(SUPPLIED RECORDS Opens)
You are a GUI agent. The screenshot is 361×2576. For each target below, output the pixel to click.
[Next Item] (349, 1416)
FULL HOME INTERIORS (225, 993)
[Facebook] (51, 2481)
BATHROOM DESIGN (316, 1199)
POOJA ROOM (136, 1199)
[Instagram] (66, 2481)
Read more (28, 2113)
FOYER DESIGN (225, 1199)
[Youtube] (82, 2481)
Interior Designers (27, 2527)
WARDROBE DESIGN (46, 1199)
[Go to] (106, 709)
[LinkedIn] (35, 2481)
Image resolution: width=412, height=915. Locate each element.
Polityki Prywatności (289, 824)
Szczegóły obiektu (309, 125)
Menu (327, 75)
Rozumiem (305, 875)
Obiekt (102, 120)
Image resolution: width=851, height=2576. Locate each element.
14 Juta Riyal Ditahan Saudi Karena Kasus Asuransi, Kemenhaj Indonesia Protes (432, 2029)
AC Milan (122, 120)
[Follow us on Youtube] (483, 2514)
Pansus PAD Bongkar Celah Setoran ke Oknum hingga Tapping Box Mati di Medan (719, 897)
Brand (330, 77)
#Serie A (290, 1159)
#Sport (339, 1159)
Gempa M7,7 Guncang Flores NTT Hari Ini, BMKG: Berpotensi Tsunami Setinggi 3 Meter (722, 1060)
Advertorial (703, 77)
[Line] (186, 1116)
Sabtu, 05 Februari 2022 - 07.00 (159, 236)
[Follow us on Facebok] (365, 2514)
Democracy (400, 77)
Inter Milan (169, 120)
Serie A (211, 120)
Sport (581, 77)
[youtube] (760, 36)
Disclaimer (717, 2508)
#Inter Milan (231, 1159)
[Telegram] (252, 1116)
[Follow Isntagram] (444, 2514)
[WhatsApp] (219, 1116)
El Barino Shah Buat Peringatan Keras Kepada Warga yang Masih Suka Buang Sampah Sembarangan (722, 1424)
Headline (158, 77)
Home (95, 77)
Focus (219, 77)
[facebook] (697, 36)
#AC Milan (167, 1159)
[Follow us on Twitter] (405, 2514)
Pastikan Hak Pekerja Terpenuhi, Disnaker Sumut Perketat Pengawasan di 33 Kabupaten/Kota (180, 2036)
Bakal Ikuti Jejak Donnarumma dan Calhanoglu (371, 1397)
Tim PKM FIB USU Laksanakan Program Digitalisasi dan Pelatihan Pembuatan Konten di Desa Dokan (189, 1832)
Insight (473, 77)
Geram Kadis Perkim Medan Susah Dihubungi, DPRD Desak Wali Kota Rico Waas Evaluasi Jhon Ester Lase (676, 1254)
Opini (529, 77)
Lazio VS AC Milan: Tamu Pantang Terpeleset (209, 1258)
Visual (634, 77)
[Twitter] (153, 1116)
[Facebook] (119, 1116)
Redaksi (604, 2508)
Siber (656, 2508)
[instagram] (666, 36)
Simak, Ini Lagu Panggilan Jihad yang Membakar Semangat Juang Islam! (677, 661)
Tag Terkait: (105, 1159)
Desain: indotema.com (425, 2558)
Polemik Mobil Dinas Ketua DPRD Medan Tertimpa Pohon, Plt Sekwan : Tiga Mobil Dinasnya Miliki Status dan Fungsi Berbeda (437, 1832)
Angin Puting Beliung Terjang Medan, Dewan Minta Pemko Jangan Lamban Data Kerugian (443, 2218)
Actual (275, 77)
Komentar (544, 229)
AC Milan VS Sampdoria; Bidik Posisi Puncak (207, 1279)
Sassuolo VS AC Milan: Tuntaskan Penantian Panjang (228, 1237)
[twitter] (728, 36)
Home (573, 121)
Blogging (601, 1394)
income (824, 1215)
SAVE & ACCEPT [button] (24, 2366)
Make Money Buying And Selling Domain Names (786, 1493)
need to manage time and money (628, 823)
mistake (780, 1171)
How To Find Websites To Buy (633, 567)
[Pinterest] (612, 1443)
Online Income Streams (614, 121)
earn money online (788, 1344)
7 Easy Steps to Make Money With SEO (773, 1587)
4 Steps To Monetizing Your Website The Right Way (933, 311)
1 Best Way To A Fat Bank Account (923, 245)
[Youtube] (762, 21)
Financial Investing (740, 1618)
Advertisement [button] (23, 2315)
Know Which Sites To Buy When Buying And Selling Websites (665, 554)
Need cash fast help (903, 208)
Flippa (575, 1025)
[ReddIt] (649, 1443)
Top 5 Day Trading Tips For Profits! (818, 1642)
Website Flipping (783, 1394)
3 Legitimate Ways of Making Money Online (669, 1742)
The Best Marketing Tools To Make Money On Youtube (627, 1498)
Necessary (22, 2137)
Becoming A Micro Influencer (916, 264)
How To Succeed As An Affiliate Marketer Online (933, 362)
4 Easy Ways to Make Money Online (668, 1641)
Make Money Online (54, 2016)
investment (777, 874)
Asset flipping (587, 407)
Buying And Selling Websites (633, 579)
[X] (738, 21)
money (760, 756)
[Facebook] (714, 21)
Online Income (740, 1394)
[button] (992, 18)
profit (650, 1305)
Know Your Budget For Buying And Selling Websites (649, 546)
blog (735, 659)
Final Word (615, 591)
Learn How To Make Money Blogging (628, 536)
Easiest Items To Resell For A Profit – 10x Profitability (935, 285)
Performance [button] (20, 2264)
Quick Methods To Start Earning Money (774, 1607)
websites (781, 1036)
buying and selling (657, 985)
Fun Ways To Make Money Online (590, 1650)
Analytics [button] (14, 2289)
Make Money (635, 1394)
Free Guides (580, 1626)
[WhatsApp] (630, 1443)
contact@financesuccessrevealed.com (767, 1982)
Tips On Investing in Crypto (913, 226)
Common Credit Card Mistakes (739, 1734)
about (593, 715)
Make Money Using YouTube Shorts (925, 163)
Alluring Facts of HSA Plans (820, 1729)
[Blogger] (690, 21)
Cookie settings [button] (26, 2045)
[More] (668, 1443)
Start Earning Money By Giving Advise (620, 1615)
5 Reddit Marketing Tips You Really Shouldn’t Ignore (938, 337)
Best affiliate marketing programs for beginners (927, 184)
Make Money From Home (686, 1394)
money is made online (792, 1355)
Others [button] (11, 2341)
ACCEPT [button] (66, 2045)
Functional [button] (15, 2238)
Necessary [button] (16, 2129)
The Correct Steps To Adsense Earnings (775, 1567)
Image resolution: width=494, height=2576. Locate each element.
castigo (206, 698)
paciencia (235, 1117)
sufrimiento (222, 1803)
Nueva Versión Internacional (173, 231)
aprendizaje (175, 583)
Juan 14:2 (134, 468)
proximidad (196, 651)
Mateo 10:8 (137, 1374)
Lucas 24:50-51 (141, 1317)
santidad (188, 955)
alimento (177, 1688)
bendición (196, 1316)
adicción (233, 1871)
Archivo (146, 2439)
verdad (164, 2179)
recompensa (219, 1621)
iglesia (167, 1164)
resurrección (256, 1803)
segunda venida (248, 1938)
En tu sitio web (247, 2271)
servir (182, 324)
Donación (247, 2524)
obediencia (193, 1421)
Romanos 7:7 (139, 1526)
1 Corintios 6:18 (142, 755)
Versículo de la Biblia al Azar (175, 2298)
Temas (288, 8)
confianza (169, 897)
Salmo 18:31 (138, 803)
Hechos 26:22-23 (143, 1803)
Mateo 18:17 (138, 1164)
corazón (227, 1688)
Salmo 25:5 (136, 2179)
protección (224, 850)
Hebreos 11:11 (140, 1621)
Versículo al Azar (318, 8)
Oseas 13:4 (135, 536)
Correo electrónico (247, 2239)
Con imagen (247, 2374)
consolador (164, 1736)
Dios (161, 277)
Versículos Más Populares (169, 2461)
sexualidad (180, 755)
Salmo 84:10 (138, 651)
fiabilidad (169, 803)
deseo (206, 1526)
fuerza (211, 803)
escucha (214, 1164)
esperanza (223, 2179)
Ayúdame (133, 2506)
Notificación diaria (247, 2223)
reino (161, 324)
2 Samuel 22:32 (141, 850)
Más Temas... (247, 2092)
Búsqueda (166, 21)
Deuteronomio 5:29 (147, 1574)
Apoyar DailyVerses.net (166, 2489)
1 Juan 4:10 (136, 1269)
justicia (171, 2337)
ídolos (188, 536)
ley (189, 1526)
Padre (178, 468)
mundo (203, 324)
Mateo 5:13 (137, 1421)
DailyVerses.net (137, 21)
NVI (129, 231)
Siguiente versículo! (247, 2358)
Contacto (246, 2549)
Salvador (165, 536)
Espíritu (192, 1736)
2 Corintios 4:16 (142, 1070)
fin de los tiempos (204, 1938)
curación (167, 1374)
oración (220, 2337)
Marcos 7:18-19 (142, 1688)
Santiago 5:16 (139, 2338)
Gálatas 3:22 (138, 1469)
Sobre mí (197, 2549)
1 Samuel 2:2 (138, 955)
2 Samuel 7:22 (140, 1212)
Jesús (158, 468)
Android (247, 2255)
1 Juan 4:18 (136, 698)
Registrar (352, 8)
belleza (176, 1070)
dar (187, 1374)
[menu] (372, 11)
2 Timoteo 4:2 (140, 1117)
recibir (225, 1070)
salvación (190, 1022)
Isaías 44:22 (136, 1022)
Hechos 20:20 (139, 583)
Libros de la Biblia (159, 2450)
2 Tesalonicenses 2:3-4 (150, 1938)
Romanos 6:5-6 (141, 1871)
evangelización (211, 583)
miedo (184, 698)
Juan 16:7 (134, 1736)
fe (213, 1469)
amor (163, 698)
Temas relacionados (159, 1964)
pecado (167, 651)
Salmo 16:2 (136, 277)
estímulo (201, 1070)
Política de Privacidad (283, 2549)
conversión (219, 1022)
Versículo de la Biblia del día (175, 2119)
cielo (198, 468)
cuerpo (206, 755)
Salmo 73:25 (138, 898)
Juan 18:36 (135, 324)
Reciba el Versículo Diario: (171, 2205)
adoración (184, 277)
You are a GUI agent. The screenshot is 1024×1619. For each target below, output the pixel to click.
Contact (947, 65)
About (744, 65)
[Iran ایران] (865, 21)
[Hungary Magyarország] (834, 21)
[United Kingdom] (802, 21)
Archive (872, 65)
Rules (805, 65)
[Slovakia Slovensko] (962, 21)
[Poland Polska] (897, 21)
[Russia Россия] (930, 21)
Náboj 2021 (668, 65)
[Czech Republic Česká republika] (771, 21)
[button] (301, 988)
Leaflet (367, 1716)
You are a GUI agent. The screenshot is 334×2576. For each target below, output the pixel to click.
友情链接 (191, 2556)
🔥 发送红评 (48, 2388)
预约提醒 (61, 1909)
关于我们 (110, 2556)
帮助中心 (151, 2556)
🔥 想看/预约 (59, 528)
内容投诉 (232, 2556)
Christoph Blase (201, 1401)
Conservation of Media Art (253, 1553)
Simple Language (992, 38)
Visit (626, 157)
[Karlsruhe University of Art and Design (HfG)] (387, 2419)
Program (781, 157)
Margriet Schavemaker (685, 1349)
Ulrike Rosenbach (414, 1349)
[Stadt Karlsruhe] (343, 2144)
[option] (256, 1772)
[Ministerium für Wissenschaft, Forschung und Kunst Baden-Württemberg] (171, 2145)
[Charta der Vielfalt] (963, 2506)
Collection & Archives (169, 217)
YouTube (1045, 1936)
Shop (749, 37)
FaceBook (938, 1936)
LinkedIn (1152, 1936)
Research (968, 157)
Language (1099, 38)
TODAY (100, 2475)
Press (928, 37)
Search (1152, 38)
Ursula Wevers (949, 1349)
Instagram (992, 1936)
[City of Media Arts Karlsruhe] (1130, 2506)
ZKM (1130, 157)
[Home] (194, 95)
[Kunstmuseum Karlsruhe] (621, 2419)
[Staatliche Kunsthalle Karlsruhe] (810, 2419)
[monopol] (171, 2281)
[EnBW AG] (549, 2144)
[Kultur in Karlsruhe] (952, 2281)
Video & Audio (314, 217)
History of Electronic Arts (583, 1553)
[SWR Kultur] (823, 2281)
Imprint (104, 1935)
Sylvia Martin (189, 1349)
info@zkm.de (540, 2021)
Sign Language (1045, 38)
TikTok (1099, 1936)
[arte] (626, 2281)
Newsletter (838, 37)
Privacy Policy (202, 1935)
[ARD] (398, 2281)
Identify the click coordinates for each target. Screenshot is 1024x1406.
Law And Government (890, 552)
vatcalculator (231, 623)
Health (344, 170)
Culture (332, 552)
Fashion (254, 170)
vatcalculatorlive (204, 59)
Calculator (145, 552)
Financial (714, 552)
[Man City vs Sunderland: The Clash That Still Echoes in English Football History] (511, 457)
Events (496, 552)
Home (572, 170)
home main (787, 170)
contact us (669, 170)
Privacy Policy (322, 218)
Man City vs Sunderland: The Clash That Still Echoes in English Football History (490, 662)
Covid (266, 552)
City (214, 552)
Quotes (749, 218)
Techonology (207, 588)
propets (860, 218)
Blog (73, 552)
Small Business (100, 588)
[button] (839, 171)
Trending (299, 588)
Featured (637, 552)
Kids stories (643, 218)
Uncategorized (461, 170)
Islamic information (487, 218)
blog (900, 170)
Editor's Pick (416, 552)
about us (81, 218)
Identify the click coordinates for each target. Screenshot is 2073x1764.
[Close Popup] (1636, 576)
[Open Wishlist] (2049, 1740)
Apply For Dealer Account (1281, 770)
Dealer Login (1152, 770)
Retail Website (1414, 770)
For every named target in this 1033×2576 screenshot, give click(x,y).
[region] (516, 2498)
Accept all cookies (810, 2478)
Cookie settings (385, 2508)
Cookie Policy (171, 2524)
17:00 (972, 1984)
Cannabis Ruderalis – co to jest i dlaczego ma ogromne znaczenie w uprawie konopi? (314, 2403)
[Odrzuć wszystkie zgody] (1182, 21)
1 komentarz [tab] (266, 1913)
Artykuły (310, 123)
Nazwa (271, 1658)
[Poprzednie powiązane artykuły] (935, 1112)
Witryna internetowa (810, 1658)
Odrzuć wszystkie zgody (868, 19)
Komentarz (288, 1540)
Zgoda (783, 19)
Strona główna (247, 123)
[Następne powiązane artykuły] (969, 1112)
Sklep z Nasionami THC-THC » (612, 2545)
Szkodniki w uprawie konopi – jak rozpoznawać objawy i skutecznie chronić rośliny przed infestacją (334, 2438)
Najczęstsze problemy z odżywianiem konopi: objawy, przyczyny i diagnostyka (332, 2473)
(SUPPLIED RECORDS Closes)
GOAL OF THE EXERCISE: Each line containing the word "zgody" must be pulled from the listing and copied.

YOUR RESPONSE:
[Odrzuć wszystkie zgody] (1182, 21)
Odrzuć wszystkie zgody (868, 19)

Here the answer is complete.